Posted by: phd in yogurtry | April 20, 2009 at 12:07 AM
This perfectly spells out what has been on my mind lately. Thank you for sharing.
Posted by: Jen on the Edge | April 20, 2009 at 08:06 AM
Love is so much more than that rush of the crush and romantic love. I think old love is much more romantic than young love, there is a depth of love that makes it real, beautiful, and strong. My relationship changed entirely after our first child. Seeing my husband love me through all the changes made me fall in love with him all over again. I have always felt that when two people truly love one another, they create a sort of guardian spirit over their love. Love, truly loved, never leaves.
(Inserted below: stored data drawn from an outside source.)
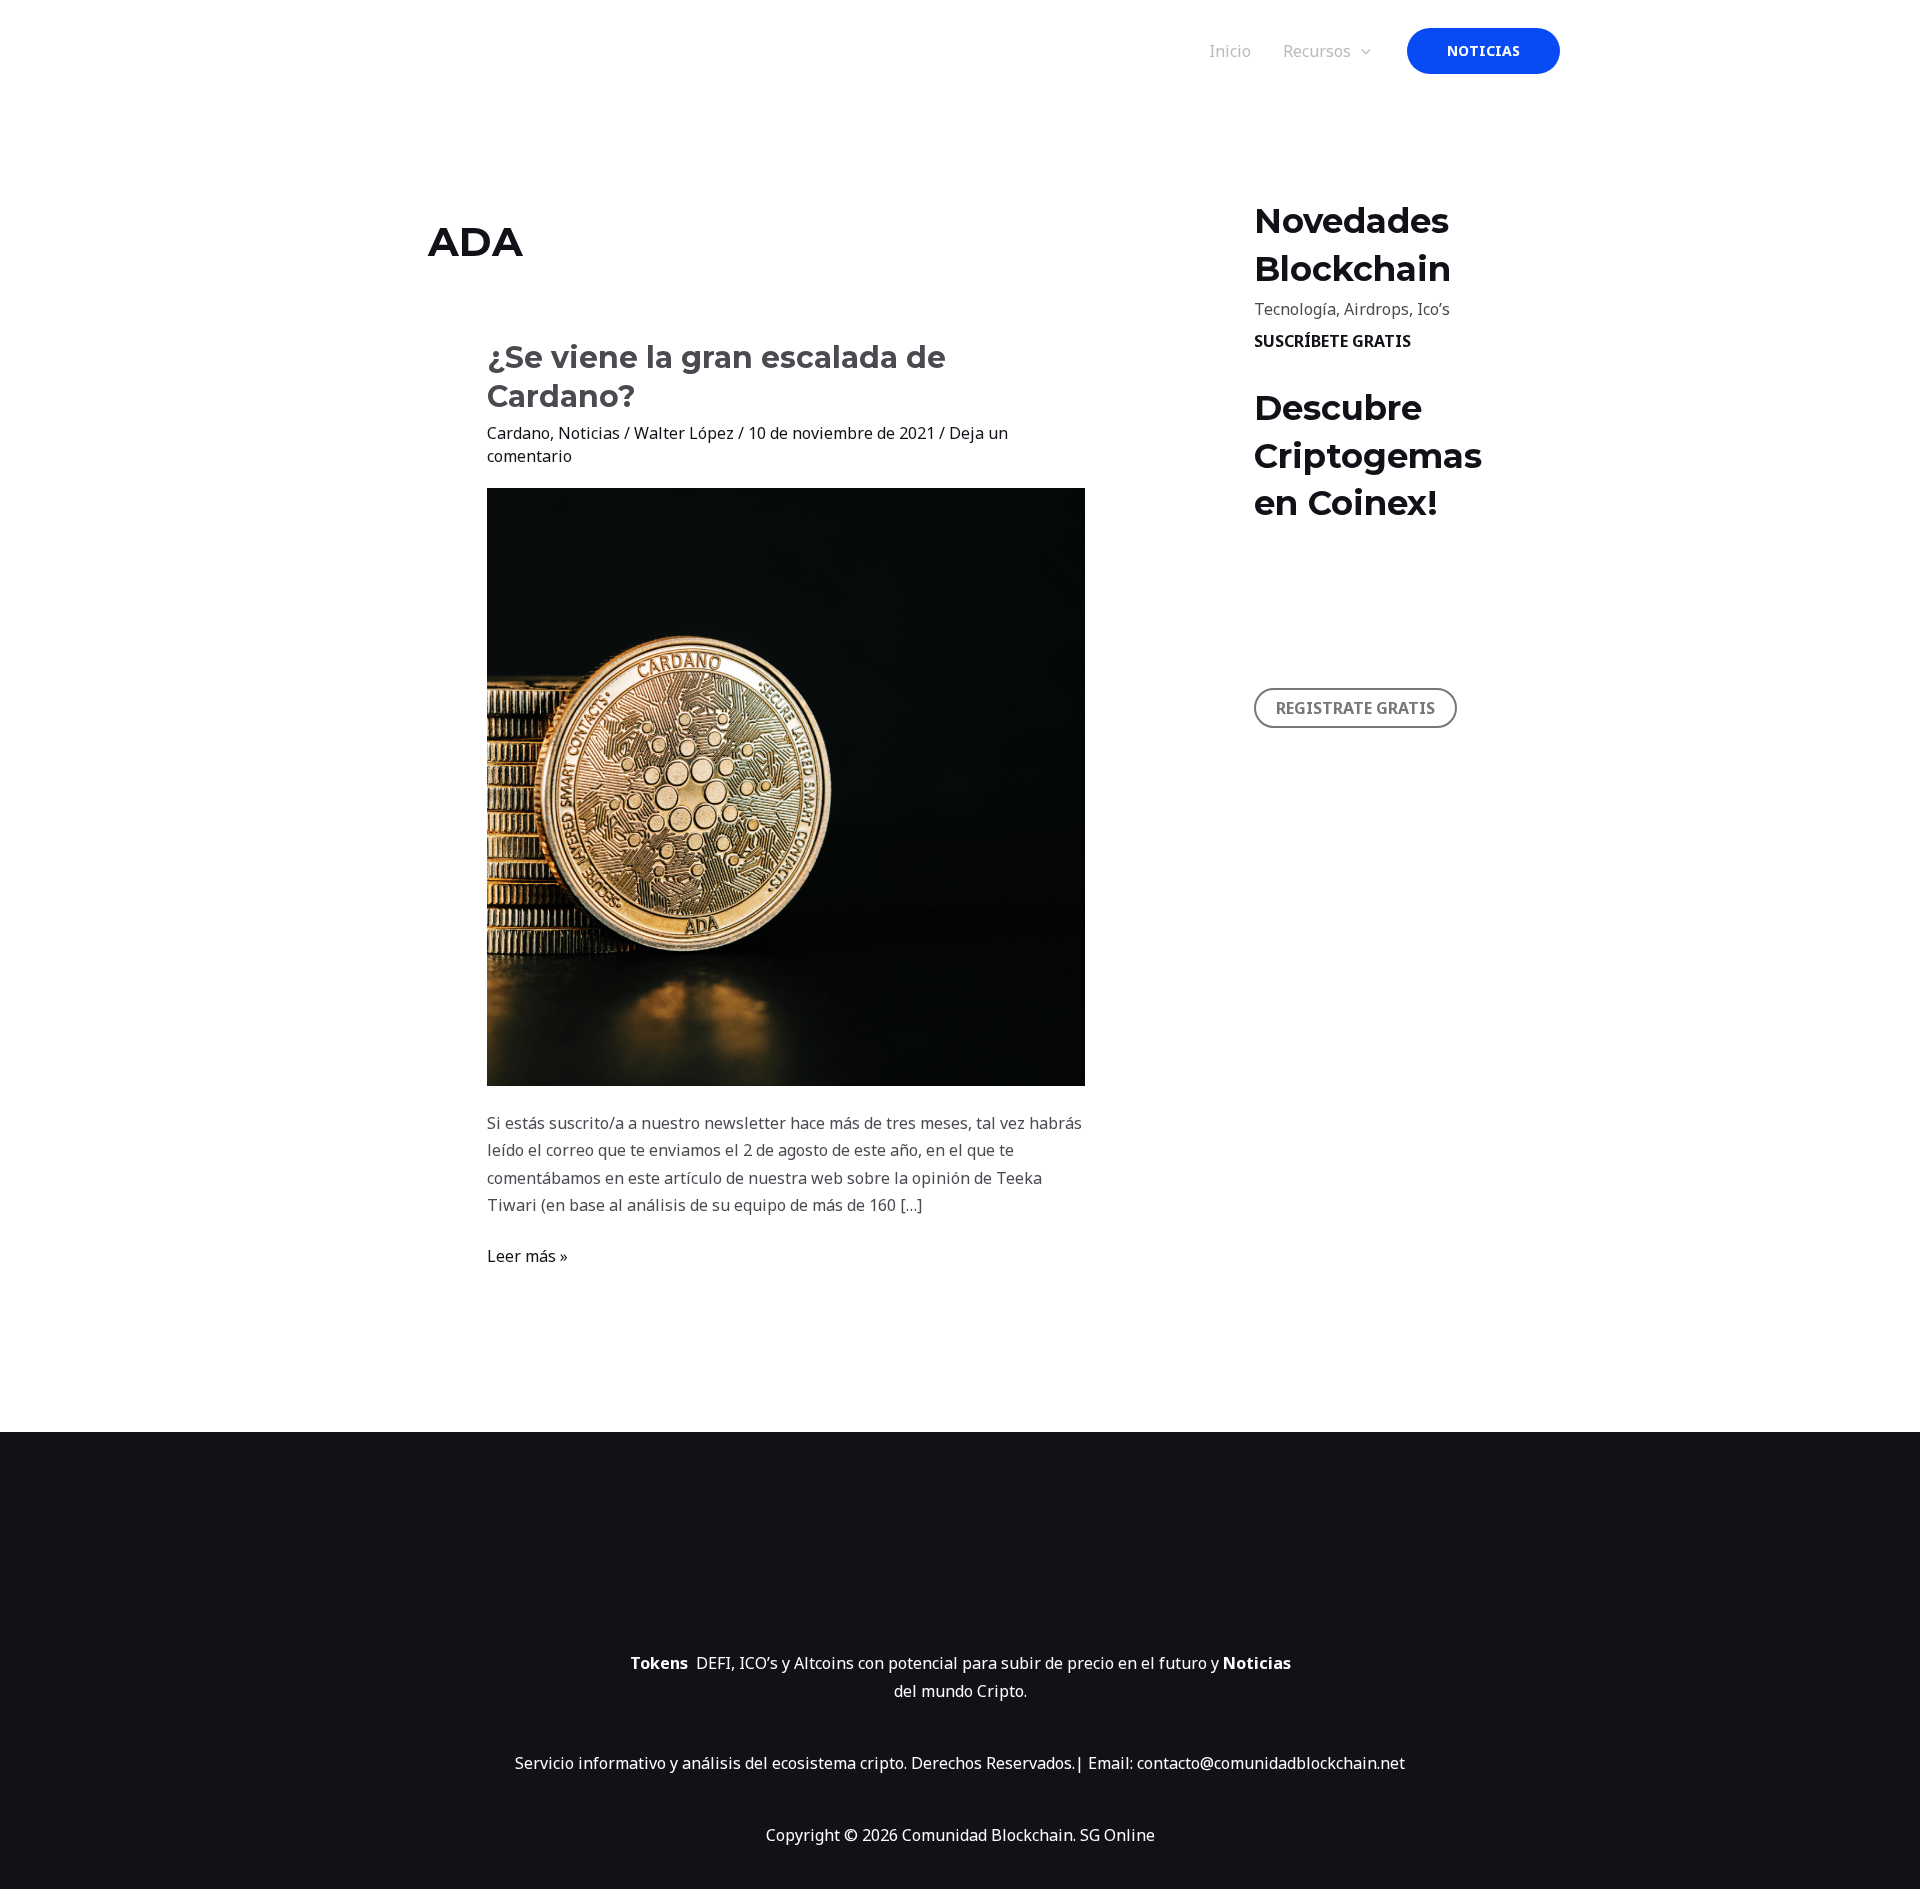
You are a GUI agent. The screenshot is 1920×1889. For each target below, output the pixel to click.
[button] (1483, 51)
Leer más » (527, 1255)
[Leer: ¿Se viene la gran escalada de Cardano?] (786, 785)
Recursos (1317, 51)
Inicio (1230, 51)
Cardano (518, 433)
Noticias (589, 433)
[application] (1361, 51)
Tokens (663, 1663)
Posted by: Johannarupp@yahoo.com | April 20, 2009 at 11:47 AM
That was so beautiful.
I met my husband when he was 34 years old, and had just had a major heart attack a mere ten days prior. We were supposed to meet sooner (friends were setting us up), but the little medical emergency put things on hold. My 30th birthday fell a few short days after his hospitalization; Joe couldn't join us, but his best friend & wife decided to take me out to dinner. Barely starting to recover, he still made a point to send money with our friends so they could buy my dessert on his behalf. I knew at that moment that this guy was different from the rest.
I also remember other friends saying I should "be careful" meeting someone with a health problem. "Wouldn't want to lose him too soon," they warned.
I did meet him, fell almost instantly in love, and al though I do worry about his health, I always remember: "Better to have loved and lost than to have never loved at all." I pray that thought can sustain me if and when the time comes that I'm in Angie's position.
Posted by: Baby Favorite | April 20, 2009 at 11:57 AM
Beautiful post Jenn and after almost 27 years of marriage I completely agree!